En un día caliente de verano la oyeron decir que la guerra iba a estallar entre Don Alfonso IV, rey de Portugal, y el rey de Castilla, cuya madre, Doña Constanza, era hija de Santa Isabel. Eran su hijo y su nieto. El calor era tremendo. Aun así la reina, cansada de años y de trabajo, se puso en camino. Esta vez el camino de Estremoz era como la muerte. Con un dolor agudo apareció una herida en el brazo y tuvo también fiebre. Junto a su cama estaba su nuera doña Beatriz. Entonces vio pasar como una dama con vestiduras blancas. ¿Tal vez Nuestra Señora? ¿Le subió la fiebre? Es posible. Pero revela un alma que pensaba en el otro mundo. El jueves siguiente confesóse, asistió a misa y con gran devoción y muchas lágrimas recibió el cuerpo de Dios. Volvió a la cama. La noche caía. Dijo a Don Alfonso IV que fuese a cenar, siguiendo la costumbre que tienen las madres de cuidar a los hijos como si siempre fuesen pequeños. Sentía que la hora estaba al llegar. ¡Mucho había ya rezado en su vida! Había visitado centenares de iglesias, había asistido a incontables fiestas eucarísticas. Sabía latín, conocía de memoria los himnos litúrgicos, hasta el punto de corregir a los clérigos cuando ellos se equivocaban. No nos extrañemos oyéndola recitar a la hora de la muerte los versos latinos de María, mater gratiae, etc. La voz se consumía cada vez más, pero ella continuaba rezando, hasta que nadie la entendió; y así rezando acabó su tiempo. Cumpliríase lo que ella tanto pedía a Dios: murió junto al hijo. Y nada tan conmovedor como el amor indestructible de esta Santa que nadie vio enfadada con aquel hijo bravo y duro de cerviz. Fue esto en el castillo de Estremoz el 4 de julio de 1336.

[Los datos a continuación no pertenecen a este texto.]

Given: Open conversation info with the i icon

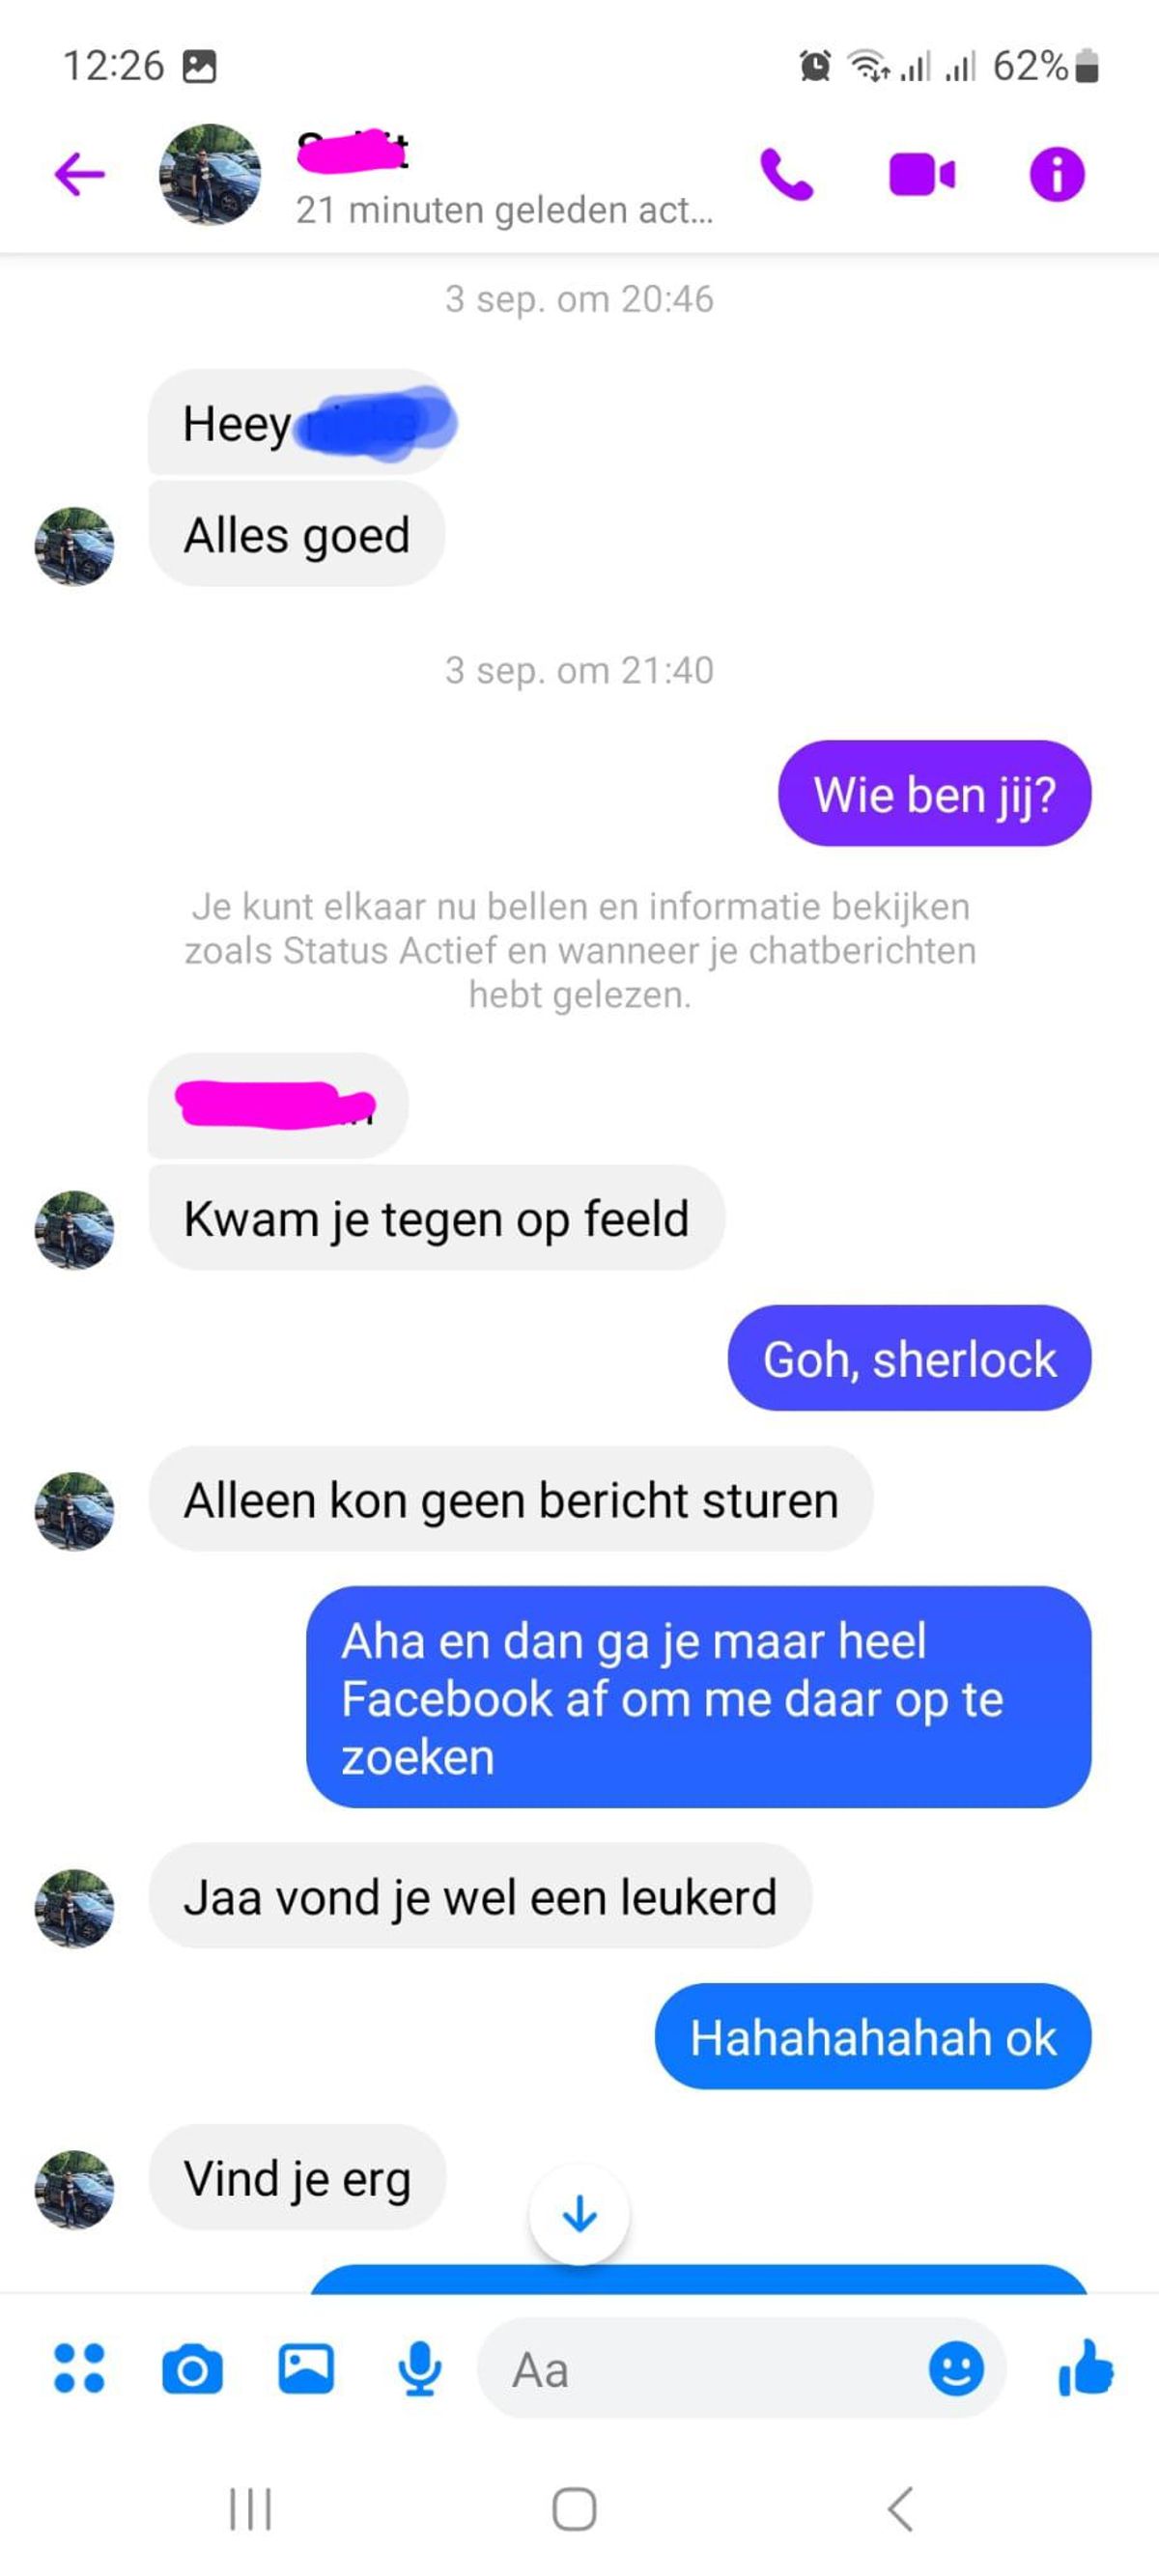Looking at the screenshot, I should (1056, 175).
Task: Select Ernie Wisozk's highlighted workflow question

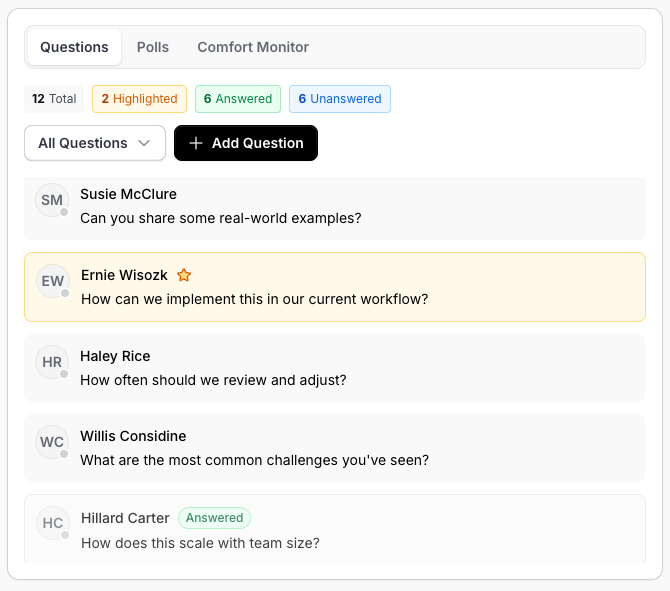Action: tap(254, 299)
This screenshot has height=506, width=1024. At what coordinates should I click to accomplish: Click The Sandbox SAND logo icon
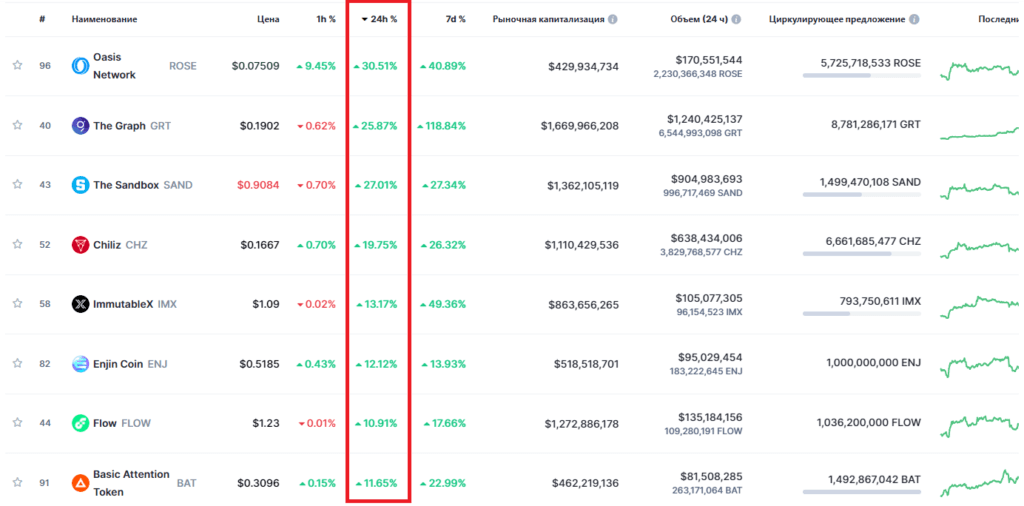tap(80, 185)
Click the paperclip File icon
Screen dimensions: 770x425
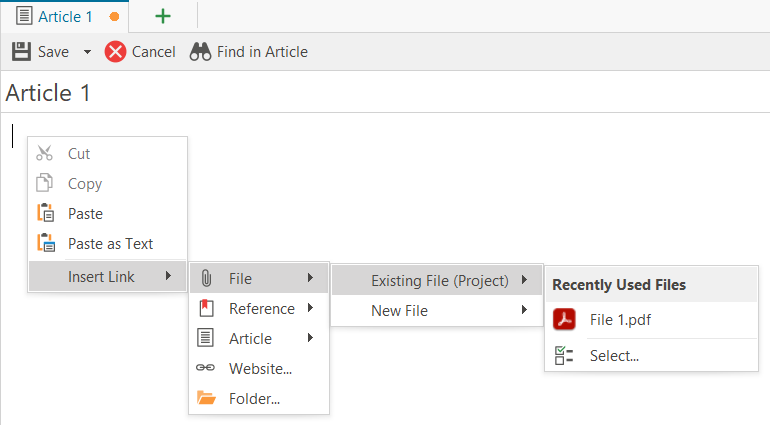[206, 278]
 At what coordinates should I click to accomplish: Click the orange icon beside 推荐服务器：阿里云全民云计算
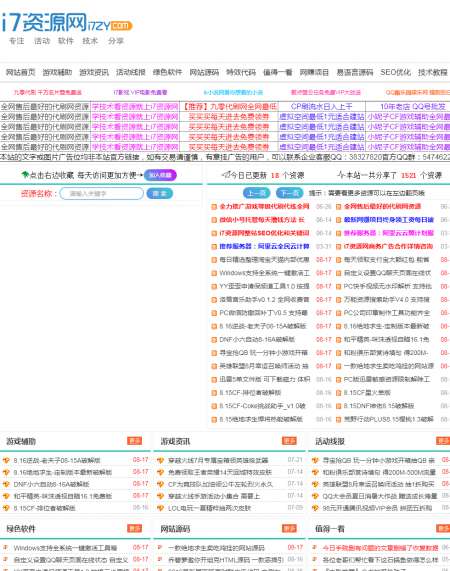(x=214, y=247)
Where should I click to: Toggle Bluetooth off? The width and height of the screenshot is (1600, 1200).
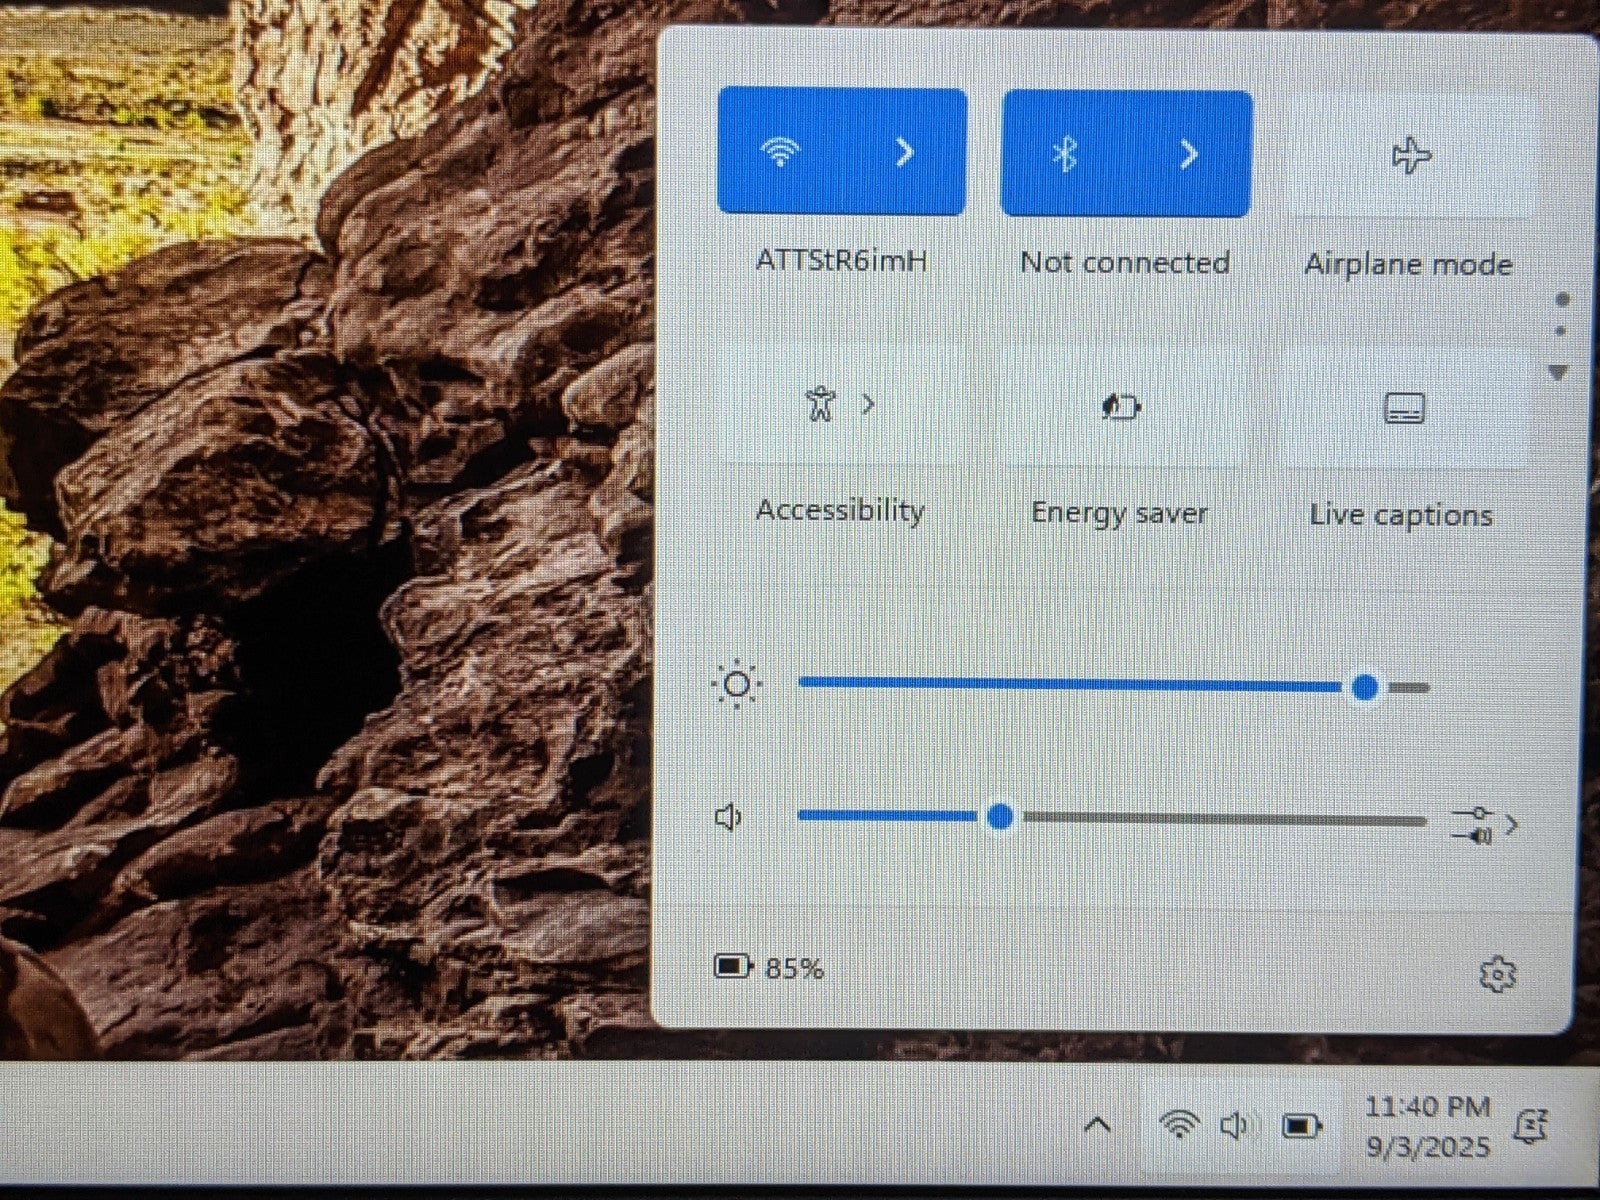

En siete jornadas, a través de las planicies abrasadoras de Alemtejo y de Extremadura, llevaron su cuerpo al convento de Santa Clara de Coimbra. Y allí quedó a lo largo de los siglos, rodeado de una aureola de milagros. Algunos de ellos legendarios, como el milagro de las rosas, que no viene en la leyenda primitiva. Otros verdaderos. Al canonizarla el 25 de mayo de 1625, Urbano VIII confirmaba la voz antigua del pueblo rodeando de una gloria inmortal a una de las más perfectas mujeres de la Edad Media.

Mario Martins, S.I., Santa Isabel, Reina de Portugal, en Año Cristiano, Tomo III, Madrid, Ed. Católica (BAC 185), 1959, pp. 73-77.